Now, isn´t a reference to the String fileLine lost every time the loops ask for a line? If so, what would be a good way to procces a text file?
Thanks in advance for any replies...

Hello Matias: Welcome to Coder Forums.

In your first example there is this line:

b = a;

In that line the original reference to "b" is lost. So yes it will be garbage collected at some point. Realize that unless you make a call to

System.gc();

then you don't know exactly when it will be garbage collected, just that it will be.

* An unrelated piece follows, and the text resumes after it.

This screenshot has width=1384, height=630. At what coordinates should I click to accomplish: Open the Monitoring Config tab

Let's look at your 2nd example:

public static void main(String[] args)
{
BufferedReader fileIn = new BufferedReader(new FileReader
(new File("somefile")));
String fileLine = null;
while( (fileLine = fileIn.readLine()) != null) {
System.out.println(fileLine);
}
fileIn.close();
}


I added a set of curley braces to more clearly show that the System.out.println is the only thing being executed within the while statement.

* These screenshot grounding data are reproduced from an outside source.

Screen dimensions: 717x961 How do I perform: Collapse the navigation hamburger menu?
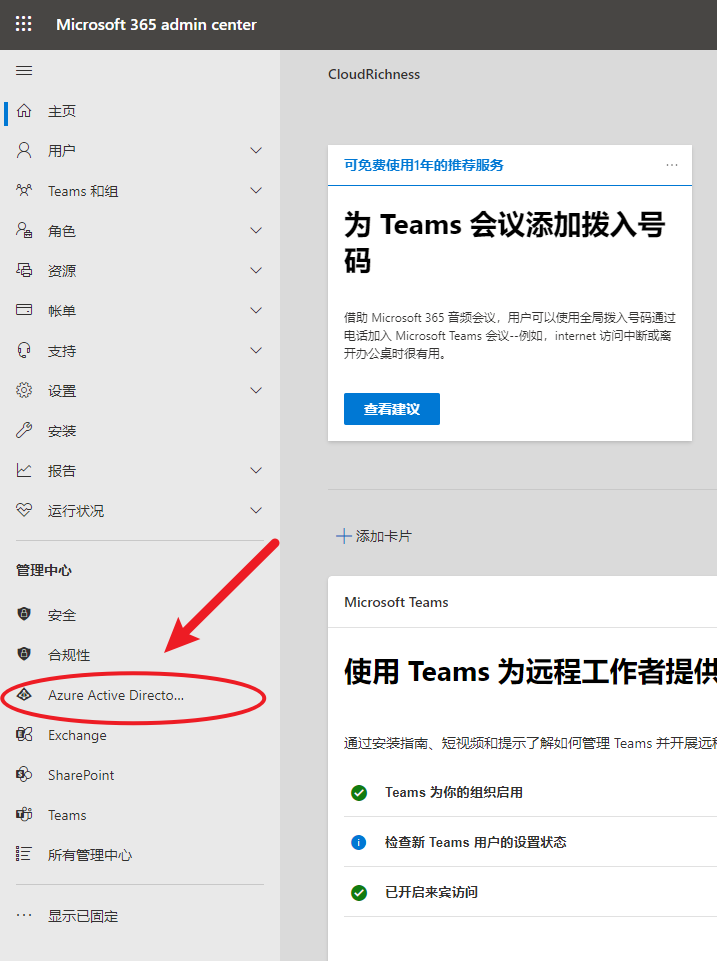[24, 71]
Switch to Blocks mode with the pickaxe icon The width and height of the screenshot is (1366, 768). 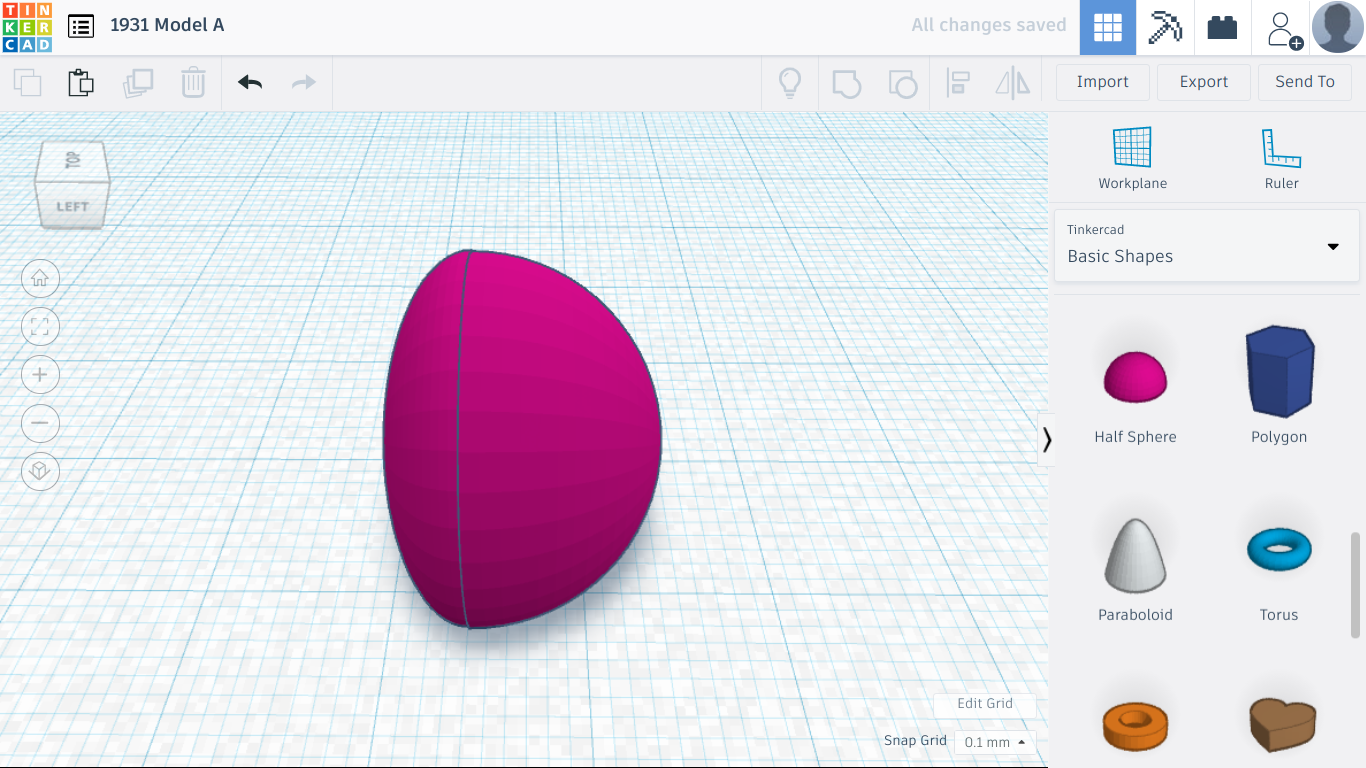[x=1164, y=27]
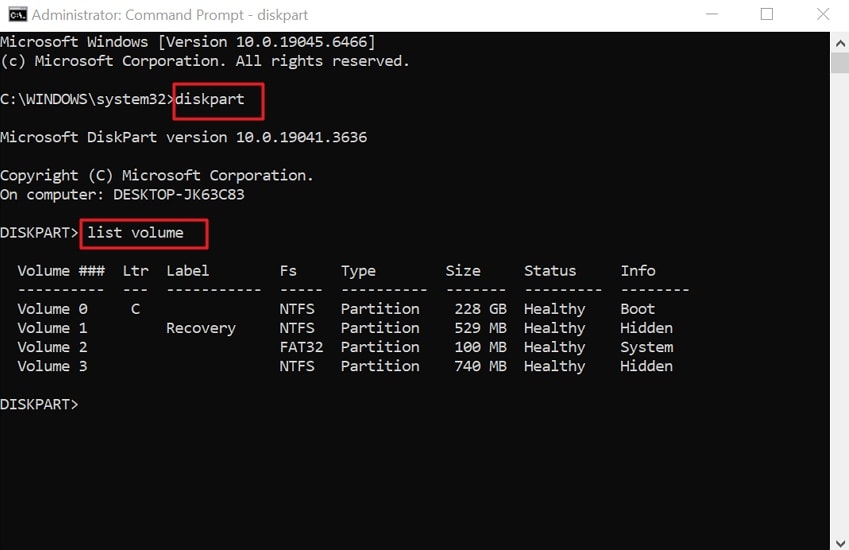Click the vertical scrollbar thumb
Viewport: 849px width, 550px height.
(x=839, y=62)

In this case the String fileLine is constructed only once. The code inside the while loop is simply reassigning the value of fileLine. fileLine will be flagged for garbage collection when the main method ends because it goes out of scope.

It's easy to get confused with a String class because String is an object that can be instantiated on the heap with

String s = new String("Hello");

Or on the stack like this:

String s = "Hello";

It's also the only class that has operator overloading :

String y = s + " World";

So it's confusing to think of assigning references with a String class just because the String class breaks so many of the rules that other classes in Java must conform to.

Hope it helps.

Dru

P.S. I think the extra space in your code tag is why it didn't display properly.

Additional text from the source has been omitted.